- Work required
From the listing below, copy out every line where the word "icon" appears.

*** The input ***

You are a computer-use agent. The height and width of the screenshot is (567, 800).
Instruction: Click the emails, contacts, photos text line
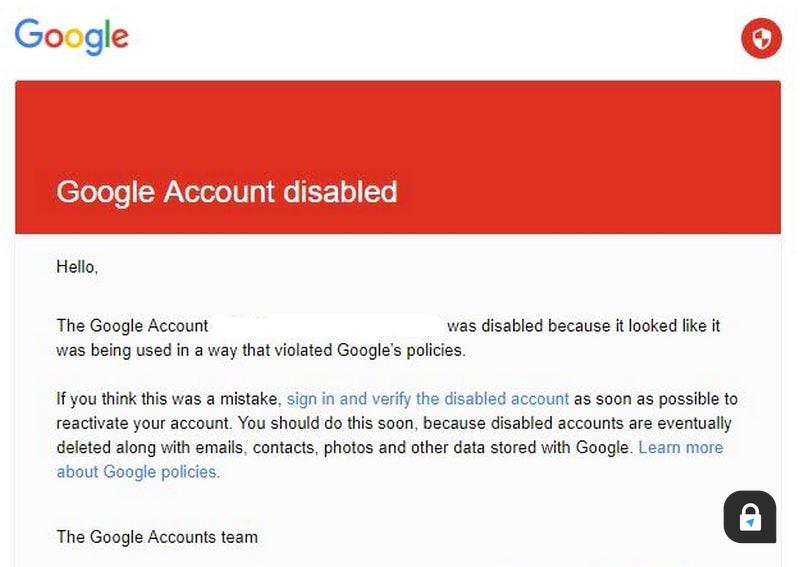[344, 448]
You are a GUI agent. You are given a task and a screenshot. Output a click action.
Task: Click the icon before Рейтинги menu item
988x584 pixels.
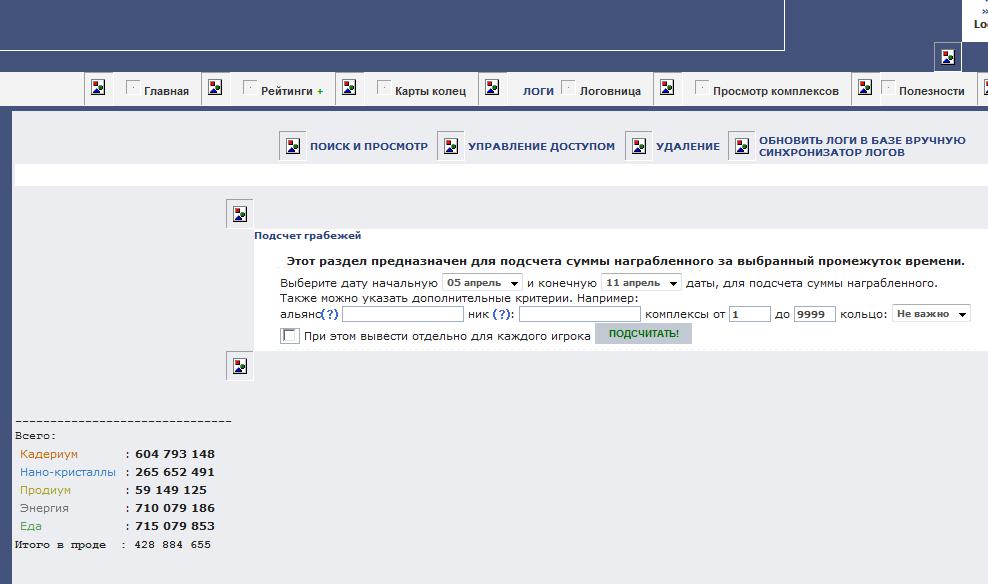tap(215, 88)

*** End of The input ***
*** The input ***

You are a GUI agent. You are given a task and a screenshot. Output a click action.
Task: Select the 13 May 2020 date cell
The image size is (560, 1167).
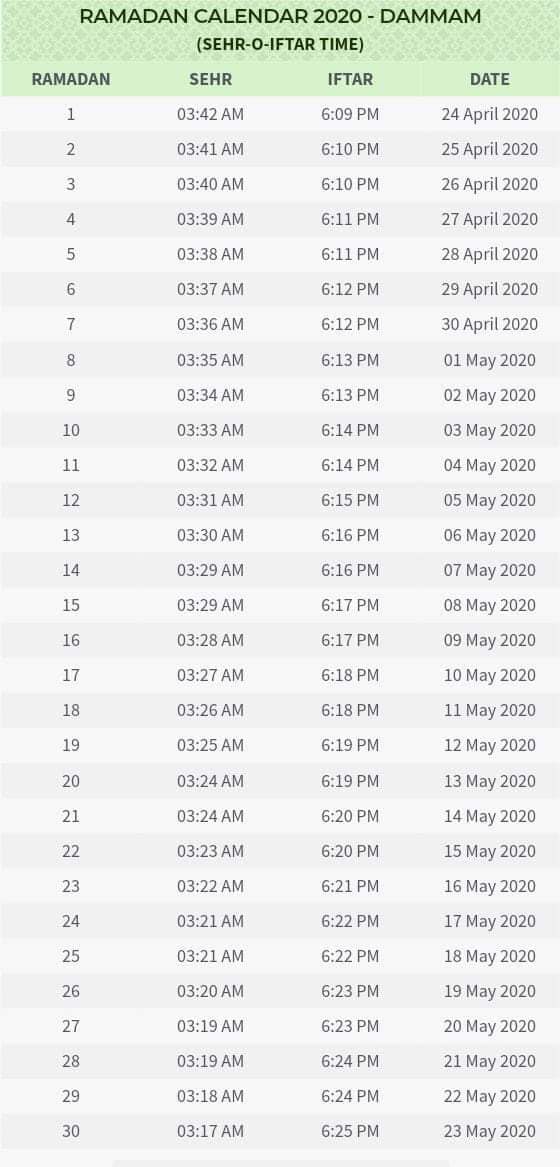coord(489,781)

*** End of The input ***
*** The input ***

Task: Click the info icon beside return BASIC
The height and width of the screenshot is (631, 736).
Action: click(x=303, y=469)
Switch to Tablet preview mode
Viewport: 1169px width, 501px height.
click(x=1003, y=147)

*** End of The input ***

- Your response
Task: Click the icon before Рейтинги menu item
Task: Click the info icon beside return BASIC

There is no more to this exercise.